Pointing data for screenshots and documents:
..............................

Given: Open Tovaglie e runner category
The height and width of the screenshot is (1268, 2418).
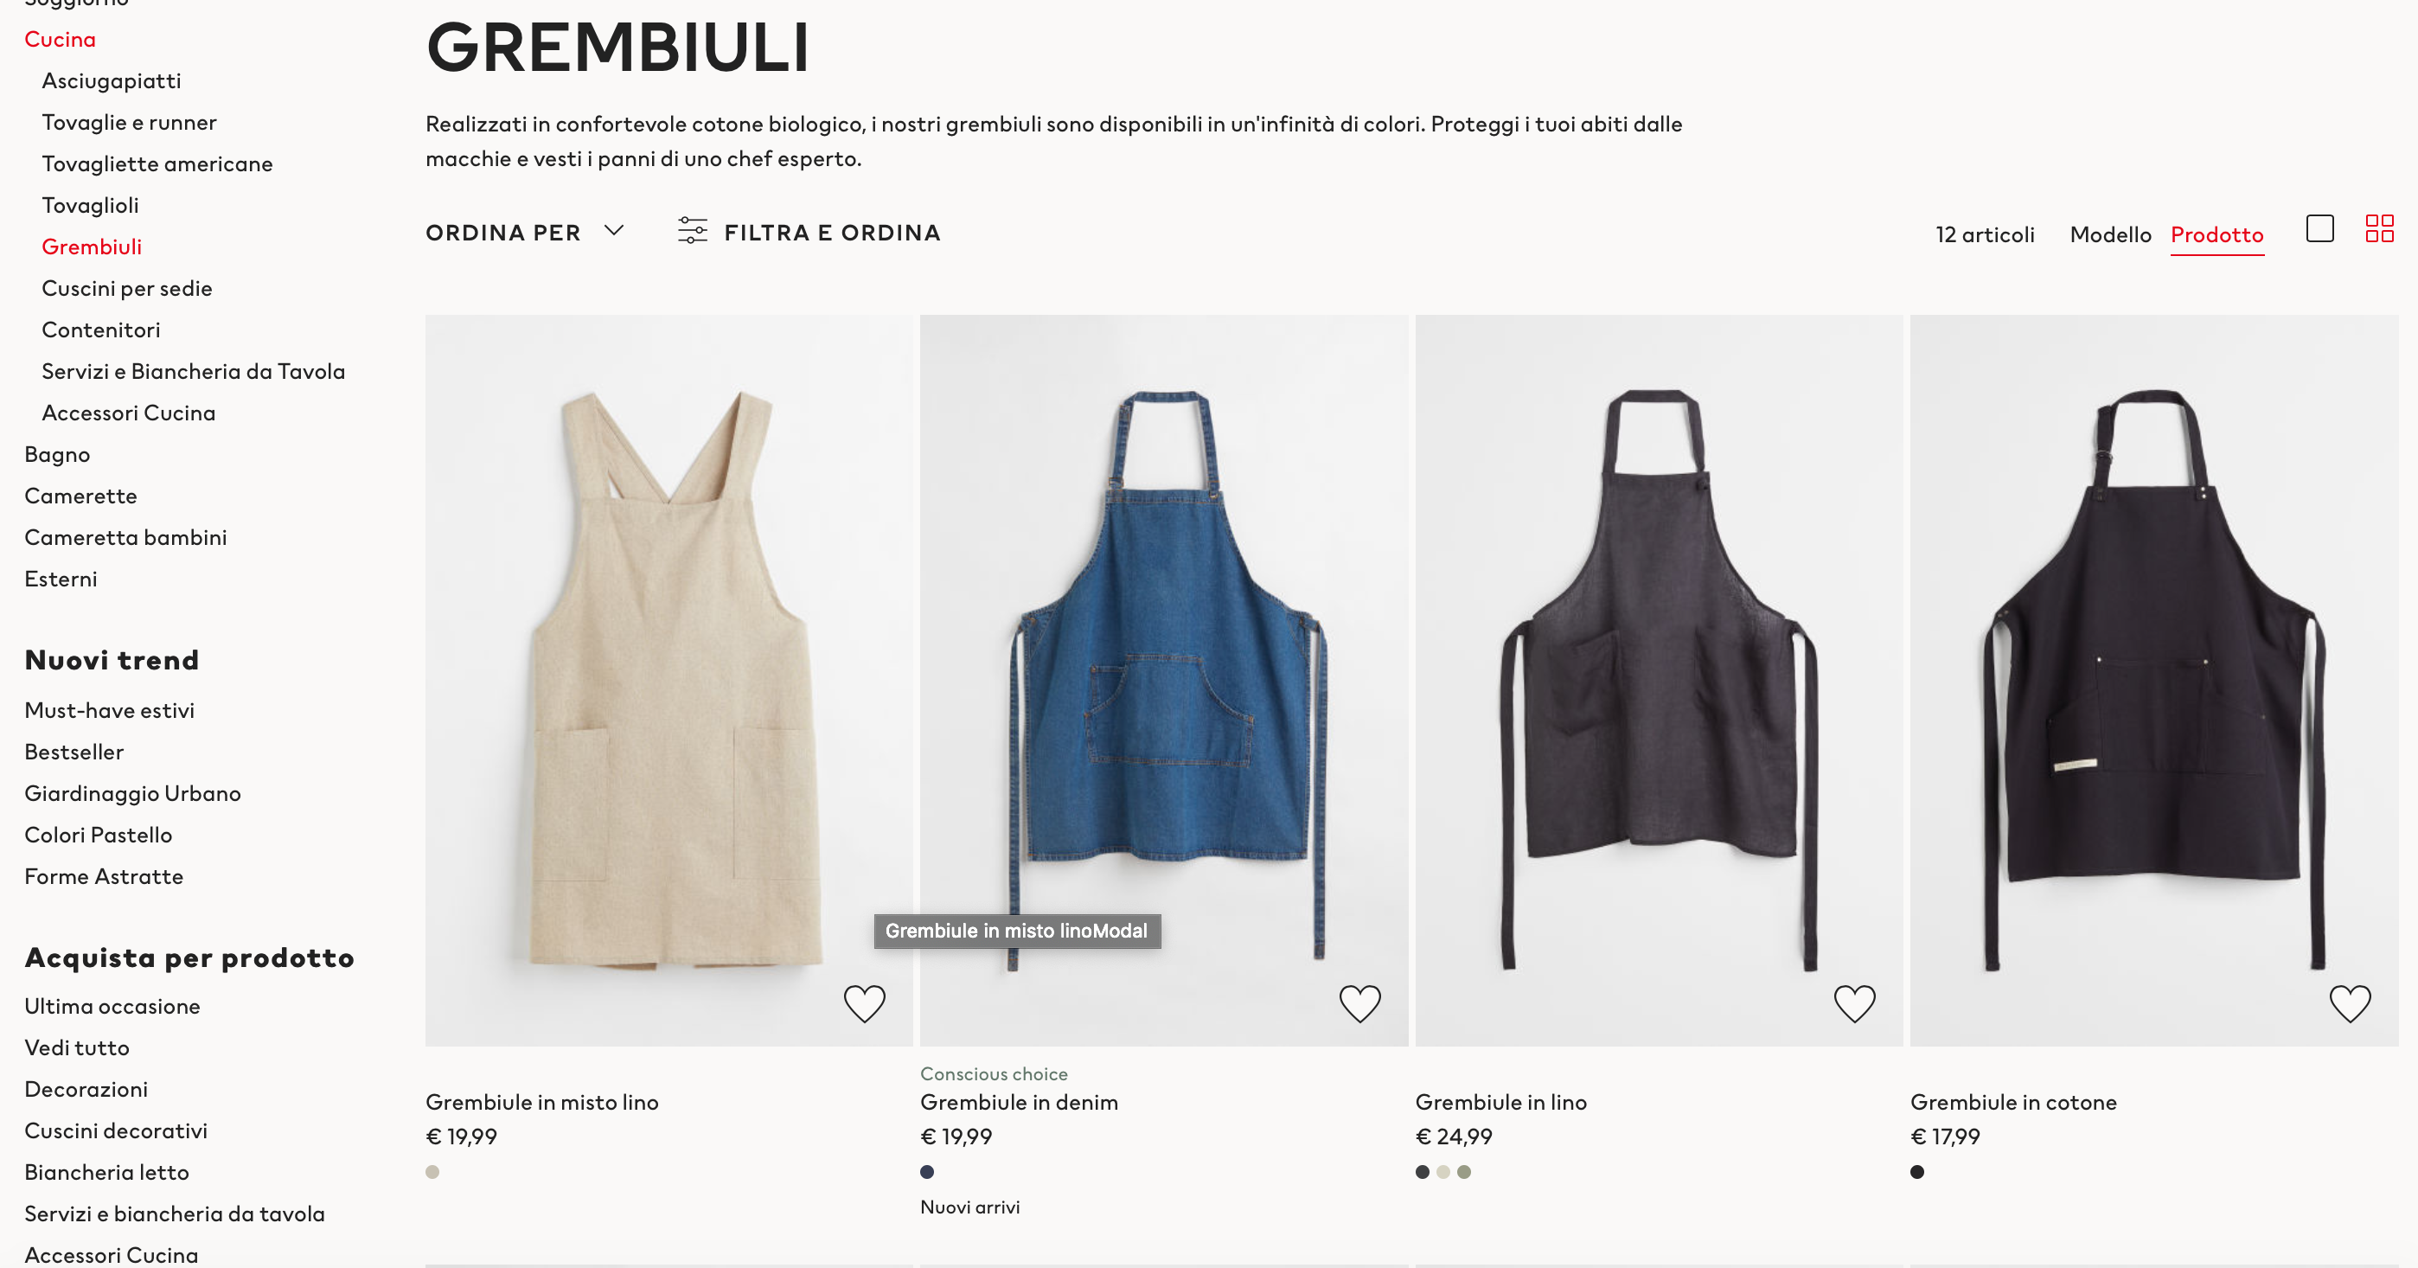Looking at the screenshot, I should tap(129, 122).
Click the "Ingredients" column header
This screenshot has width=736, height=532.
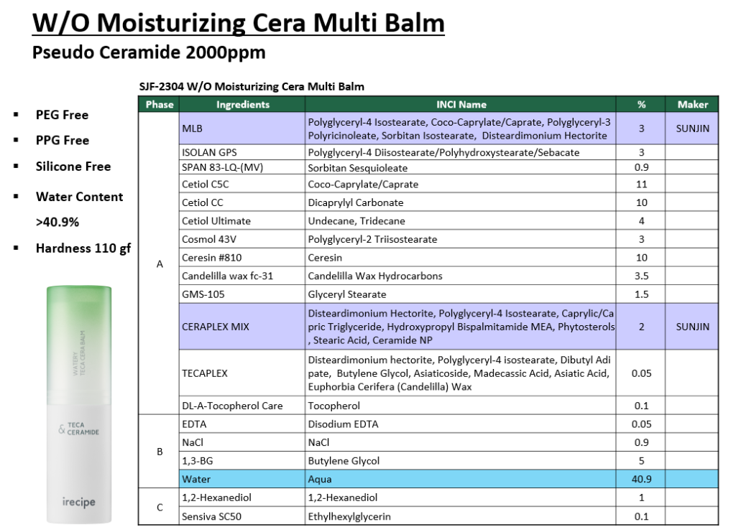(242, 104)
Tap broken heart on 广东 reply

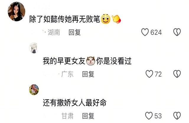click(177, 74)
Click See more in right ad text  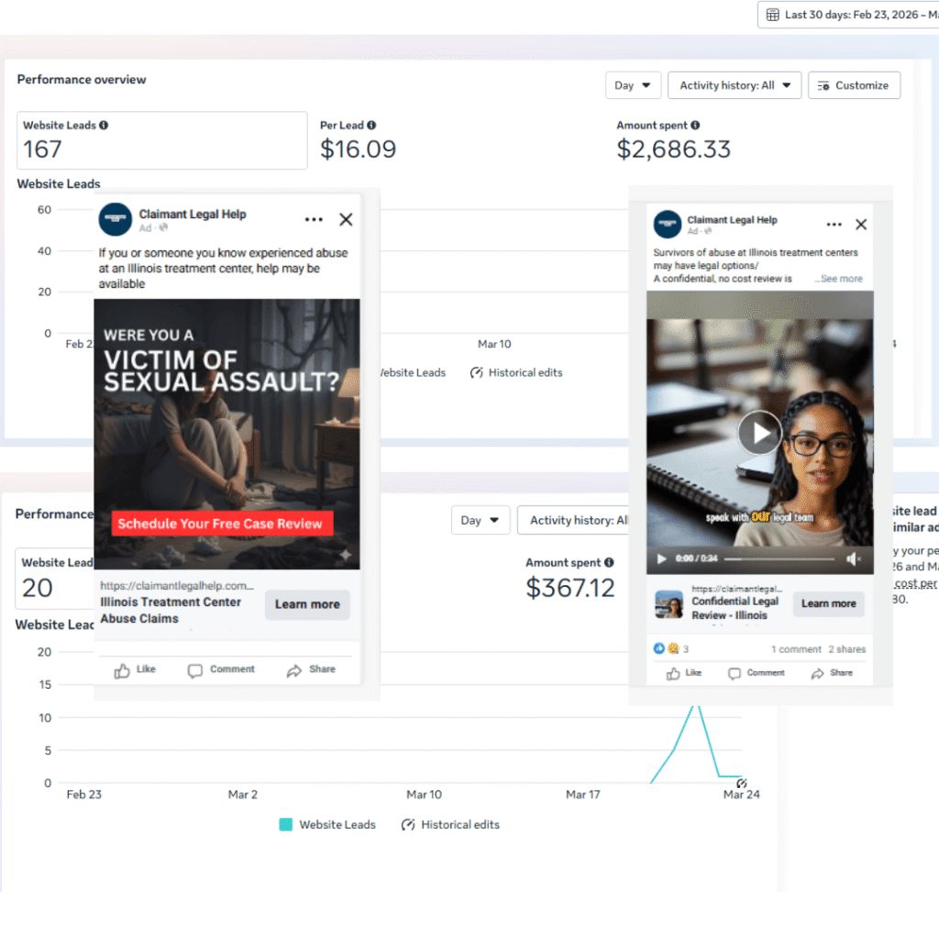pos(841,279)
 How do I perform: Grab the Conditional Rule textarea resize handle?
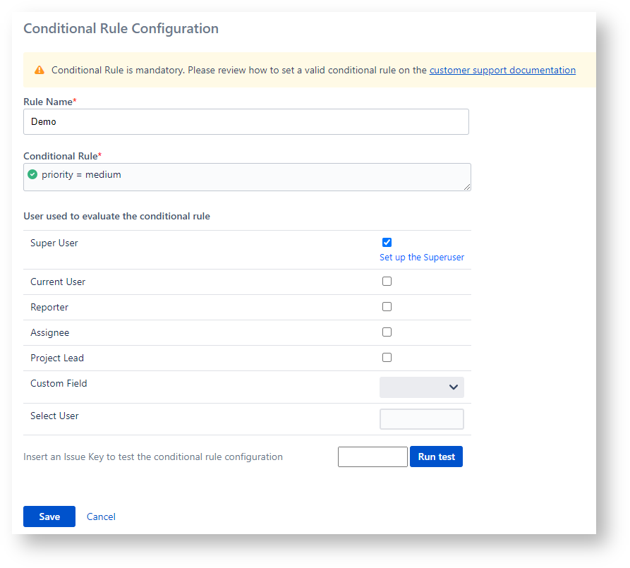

..............................

Show each line of the items above that contains the string "width".

→ **Response to the exercise**
The height and width of the screenshot is (1268, 2418).
This screenshot has width=736, height=532.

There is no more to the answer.